- _Task instructions_:
Of the entries below, return exactly those lines that fall between the one containing "You are a GUI" and the one containing "Image resolution: width=720", the two end lines included.

- _Given information_:
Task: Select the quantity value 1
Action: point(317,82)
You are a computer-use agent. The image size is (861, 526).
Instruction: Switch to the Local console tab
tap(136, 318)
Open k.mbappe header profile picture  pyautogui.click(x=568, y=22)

...

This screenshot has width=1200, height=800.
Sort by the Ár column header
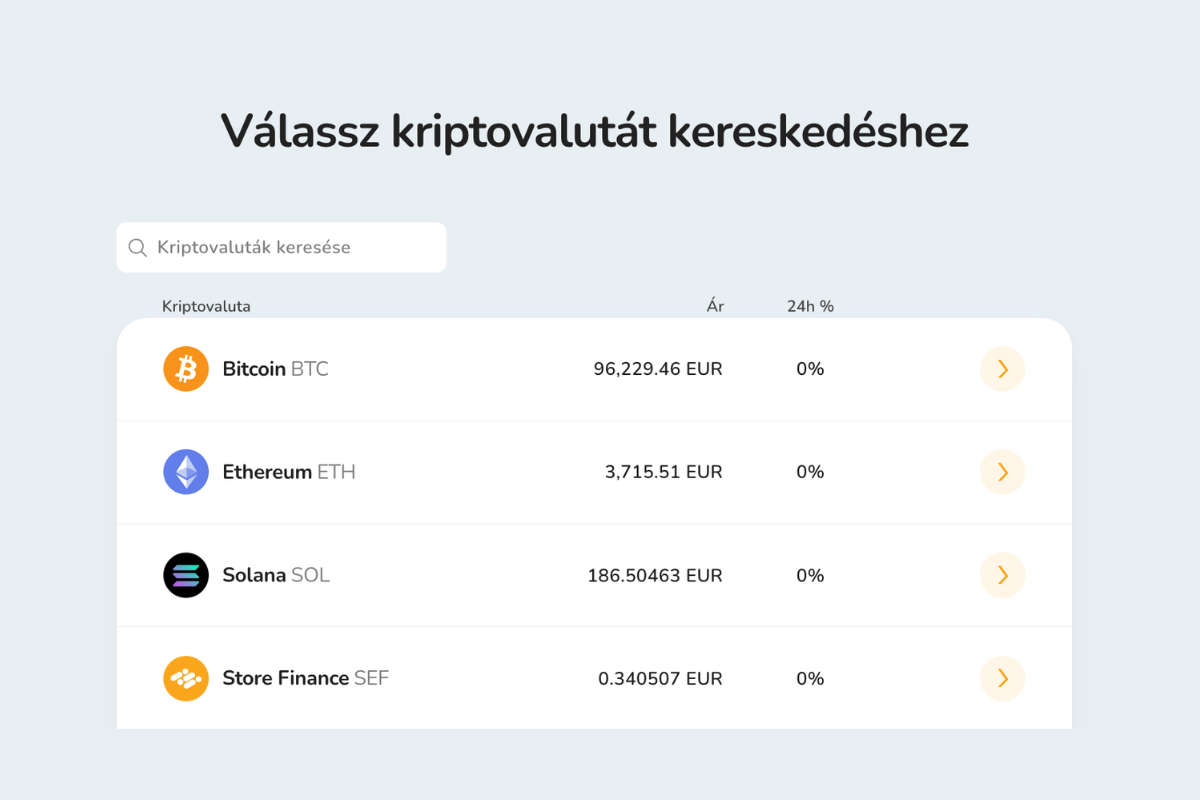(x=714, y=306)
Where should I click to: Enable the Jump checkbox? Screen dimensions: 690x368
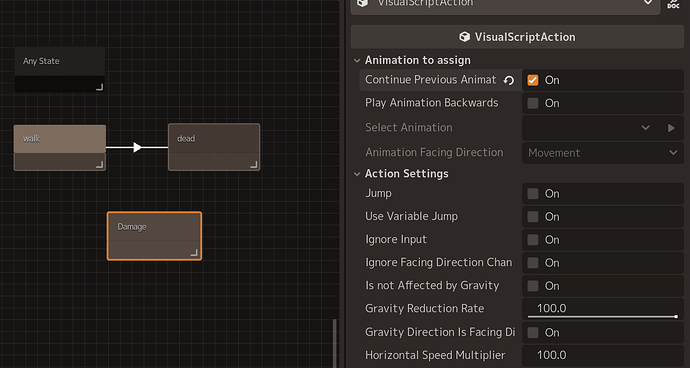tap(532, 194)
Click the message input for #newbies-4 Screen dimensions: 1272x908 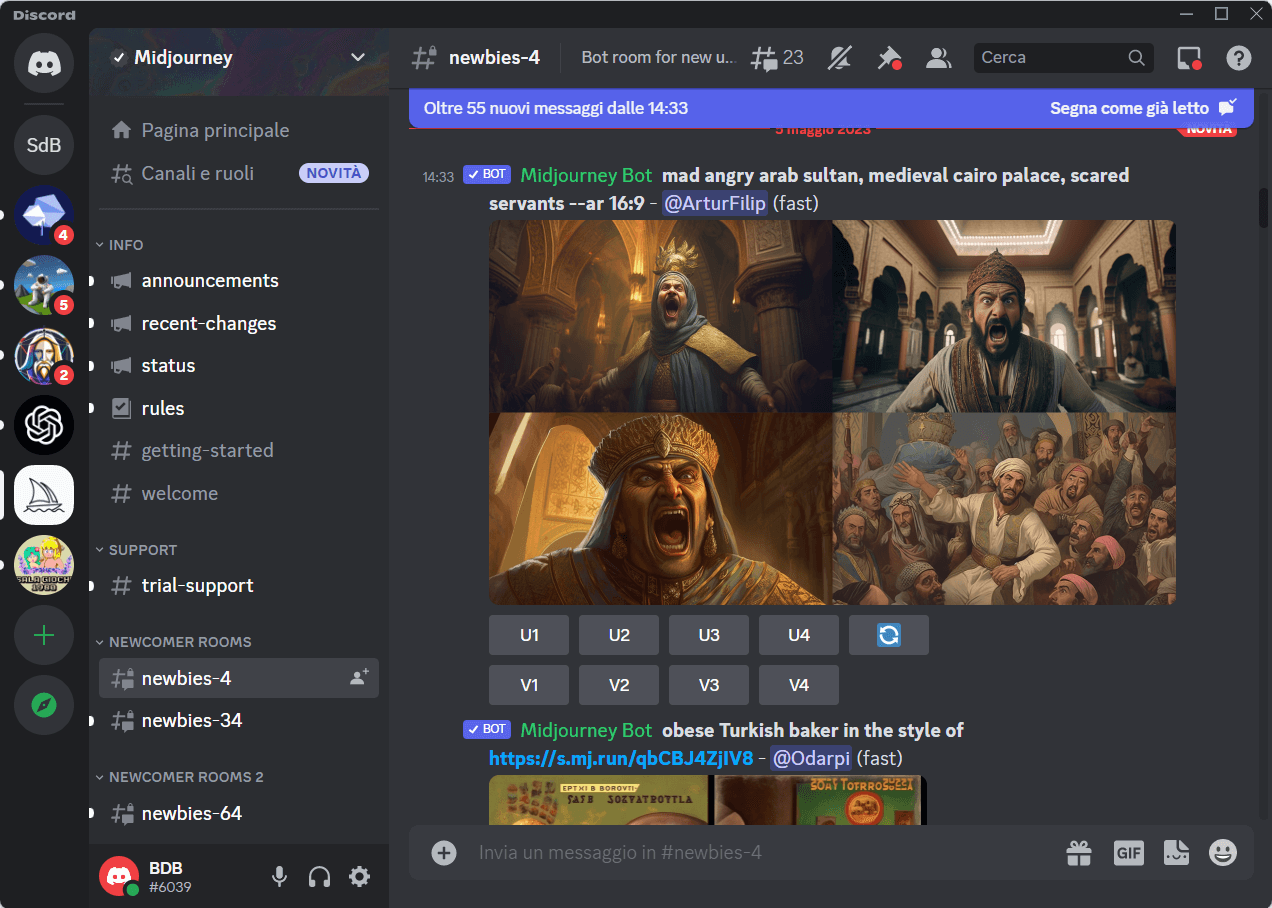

...

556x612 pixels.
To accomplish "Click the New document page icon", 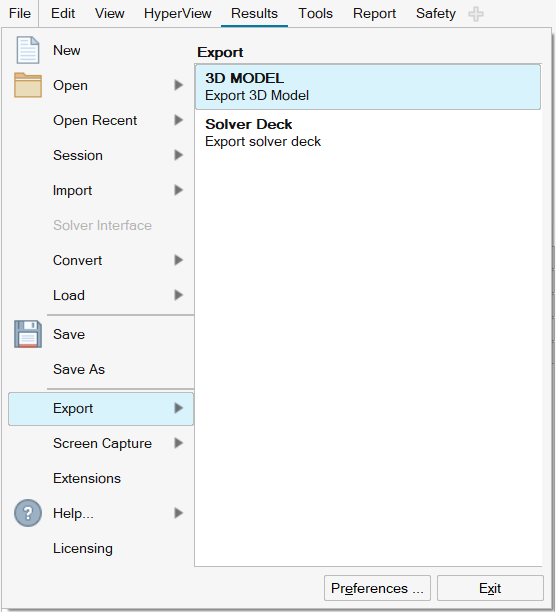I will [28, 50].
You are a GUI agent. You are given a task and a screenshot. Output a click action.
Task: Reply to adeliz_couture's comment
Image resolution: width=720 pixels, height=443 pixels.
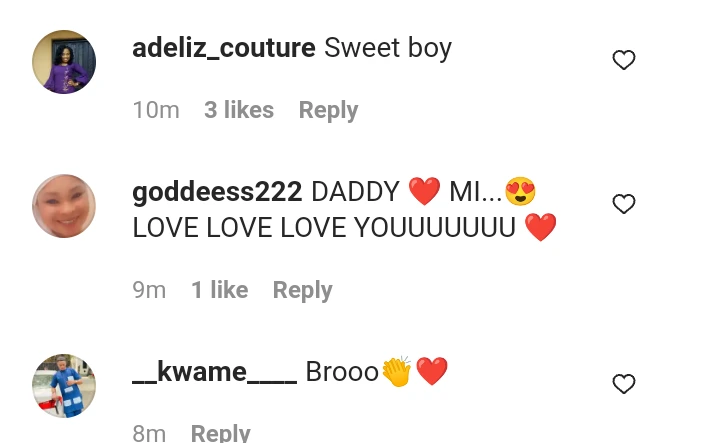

- _Worked solution_:
You are a GUI agent. You are given a task and a screenshot. Output a click action.
Task: Reply to adeliz_couture's comment
Image resolution: width=720 pixels, height=443 pixels.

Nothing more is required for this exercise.